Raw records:
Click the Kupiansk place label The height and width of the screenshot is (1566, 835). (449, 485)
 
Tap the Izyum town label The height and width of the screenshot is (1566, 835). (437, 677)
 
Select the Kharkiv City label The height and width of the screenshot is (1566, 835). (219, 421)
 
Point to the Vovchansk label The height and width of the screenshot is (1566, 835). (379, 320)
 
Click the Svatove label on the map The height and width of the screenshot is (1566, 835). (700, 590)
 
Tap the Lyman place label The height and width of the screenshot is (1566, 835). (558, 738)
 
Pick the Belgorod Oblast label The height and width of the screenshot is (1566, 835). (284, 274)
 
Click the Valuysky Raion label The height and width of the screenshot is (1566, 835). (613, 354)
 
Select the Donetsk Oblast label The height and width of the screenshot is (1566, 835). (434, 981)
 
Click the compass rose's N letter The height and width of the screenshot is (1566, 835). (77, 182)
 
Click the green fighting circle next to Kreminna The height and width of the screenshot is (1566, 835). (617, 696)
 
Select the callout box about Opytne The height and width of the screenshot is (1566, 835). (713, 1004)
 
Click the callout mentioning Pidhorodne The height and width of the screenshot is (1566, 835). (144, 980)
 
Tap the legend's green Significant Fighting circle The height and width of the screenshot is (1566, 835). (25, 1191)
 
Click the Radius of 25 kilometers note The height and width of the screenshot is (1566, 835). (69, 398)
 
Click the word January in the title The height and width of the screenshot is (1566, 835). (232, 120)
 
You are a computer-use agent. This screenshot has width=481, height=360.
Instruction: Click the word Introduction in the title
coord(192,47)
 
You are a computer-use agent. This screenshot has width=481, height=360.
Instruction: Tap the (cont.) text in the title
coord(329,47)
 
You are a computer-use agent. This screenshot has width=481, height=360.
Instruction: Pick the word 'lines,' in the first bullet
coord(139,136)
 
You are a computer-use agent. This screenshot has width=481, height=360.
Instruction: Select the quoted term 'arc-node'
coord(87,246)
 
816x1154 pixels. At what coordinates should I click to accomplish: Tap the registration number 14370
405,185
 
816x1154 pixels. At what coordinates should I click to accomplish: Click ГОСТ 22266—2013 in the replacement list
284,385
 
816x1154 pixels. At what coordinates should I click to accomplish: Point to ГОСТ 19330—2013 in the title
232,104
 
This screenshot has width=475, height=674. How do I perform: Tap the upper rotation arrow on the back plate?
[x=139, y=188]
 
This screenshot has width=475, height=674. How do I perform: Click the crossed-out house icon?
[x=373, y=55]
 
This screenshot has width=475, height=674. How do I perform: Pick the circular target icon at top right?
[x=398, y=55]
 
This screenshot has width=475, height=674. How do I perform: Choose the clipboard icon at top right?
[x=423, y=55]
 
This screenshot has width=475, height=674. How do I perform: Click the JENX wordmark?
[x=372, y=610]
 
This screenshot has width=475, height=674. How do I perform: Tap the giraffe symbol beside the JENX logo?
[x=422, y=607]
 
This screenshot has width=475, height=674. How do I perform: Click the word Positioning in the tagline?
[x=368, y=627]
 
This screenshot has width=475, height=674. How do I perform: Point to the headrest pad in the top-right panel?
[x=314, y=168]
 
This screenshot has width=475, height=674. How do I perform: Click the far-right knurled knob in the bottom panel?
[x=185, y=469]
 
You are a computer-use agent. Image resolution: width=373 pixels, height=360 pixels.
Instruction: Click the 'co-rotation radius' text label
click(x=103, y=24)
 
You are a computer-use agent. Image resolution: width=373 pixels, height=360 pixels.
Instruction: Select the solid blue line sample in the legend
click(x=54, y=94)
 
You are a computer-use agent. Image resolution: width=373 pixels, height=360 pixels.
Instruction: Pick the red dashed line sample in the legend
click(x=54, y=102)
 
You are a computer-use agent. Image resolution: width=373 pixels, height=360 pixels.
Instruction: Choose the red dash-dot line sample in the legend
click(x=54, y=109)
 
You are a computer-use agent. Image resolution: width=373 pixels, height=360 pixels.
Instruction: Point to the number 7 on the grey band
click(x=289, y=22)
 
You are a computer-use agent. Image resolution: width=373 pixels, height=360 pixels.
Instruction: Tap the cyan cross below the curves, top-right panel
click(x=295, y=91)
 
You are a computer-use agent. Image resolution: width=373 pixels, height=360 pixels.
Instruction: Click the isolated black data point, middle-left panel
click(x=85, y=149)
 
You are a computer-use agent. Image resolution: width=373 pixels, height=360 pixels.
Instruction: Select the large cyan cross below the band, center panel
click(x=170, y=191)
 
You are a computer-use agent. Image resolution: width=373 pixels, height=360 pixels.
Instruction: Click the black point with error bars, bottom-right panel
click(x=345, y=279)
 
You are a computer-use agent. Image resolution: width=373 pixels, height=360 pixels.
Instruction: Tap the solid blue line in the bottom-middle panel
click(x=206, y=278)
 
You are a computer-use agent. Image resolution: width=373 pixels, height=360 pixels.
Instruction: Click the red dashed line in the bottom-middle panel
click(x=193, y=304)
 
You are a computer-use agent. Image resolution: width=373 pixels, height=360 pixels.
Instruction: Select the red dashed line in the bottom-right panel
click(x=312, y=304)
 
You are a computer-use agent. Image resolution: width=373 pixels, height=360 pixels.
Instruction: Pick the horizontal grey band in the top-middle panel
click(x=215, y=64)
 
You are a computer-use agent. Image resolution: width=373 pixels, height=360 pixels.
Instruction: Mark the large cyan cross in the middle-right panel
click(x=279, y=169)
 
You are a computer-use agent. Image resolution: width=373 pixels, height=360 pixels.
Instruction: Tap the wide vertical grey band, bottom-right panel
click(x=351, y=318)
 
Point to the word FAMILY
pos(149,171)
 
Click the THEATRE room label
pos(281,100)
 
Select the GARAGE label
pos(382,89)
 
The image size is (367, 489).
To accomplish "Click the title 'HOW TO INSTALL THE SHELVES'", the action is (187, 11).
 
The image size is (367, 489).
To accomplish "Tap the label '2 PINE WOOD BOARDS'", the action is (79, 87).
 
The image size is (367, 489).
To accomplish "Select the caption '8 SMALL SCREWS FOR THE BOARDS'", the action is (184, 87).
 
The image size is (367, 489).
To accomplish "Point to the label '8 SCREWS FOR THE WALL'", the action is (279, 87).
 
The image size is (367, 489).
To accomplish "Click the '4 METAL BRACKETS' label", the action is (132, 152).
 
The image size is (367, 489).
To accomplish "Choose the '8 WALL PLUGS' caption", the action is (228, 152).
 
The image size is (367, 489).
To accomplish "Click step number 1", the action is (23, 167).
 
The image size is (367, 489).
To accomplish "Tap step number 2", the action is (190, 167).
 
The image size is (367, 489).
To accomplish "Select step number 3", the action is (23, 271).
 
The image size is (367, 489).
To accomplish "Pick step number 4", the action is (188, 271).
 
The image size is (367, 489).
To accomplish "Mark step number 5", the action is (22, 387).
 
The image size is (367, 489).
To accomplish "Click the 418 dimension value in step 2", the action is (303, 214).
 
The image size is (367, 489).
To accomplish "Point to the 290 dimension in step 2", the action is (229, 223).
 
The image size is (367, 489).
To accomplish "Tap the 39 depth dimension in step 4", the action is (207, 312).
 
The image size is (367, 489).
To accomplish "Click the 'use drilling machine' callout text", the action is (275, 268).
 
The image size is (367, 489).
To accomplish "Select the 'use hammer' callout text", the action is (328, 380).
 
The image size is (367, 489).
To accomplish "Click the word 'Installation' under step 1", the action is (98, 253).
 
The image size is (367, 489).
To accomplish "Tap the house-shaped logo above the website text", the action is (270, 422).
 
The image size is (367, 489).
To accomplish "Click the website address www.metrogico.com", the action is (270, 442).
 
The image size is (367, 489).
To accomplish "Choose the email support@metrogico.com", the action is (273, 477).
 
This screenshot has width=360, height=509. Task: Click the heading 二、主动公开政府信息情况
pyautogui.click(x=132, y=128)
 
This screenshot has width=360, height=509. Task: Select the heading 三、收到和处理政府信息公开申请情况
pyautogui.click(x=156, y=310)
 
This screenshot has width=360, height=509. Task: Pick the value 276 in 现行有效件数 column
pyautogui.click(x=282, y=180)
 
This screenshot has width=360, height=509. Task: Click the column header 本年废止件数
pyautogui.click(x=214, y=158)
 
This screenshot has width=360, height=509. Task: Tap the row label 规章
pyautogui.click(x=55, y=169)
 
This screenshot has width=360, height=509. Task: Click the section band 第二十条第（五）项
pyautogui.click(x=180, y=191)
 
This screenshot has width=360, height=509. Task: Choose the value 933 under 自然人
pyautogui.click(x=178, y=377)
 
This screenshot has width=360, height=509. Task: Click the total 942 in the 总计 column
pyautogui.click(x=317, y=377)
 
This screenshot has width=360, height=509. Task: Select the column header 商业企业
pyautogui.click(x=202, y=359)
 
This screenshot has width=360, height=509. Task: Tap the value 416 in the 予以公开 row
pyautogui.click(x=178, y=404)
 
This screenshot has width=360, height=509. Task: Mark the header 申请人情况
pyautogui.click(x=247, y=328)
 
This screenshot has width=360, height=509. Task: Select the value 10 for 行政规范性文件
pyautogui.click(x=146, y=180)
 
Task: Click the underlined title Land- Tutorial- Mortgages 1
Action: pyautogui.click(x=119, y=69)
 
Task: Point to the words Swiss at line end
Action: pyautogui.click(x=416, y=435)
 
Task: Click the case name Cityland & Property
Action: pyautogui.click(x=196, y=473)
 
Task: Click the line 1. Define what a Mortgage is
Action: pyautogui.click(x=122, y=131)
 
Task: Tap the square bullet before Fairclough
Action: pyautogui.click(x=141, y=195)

PROBLEM TO WORK ON: Turn the stretch of the records from the line that contains "the replacement list" through the line that contains "[x=422, y=607]" into a Markdown table with the columns No. and Text. Number each line and leave out blank lines.

EXERCISE SOLUTION:
| No. | Text |
|---|---|
| 1 | 816x1154 pixels. At what coordinates should I click to accomplish: Click ГОСТ 22266—2013 in the replacement list |
| 2 | 284,385 |
| 3 | 816x1154 pixels. At what coordinates should I click to accomplish: Point to ГОСТ 19330—2013 in the title |
| 4 | 232,104 |
| 5 | This screenshot has width=475, height=674. How do I perform: Tap the upper rotation arrow on the back plate? |
| 6 | [x=139, y=188] |
| 7 | This screenshot has width=475, height=674. How do I perform: Click the crossed-out house icon? |
| 8 | [x=373, y=55] |
| 9 | This screenshot has width=475, height=674. How do I perform: Pick the circular target icon at top right? |
| 10 | [x=398, y=55] |
| 11 | This screenshot has width=475, height=674. How do I perform: Choose the clipboard icon at top right? |
| 12 | [x=423, y=55] |
| 13 | This screenshot has width=475, height=674. How do I perform: Click the JENX wordmark? |
| 14 | [x=372, y=610] |
| 15 | This screenshot has width=475, height=674. How do I perform: Tap the giraffe symbol beside the JENX logo? |
| 16 | [x=422, y=607] |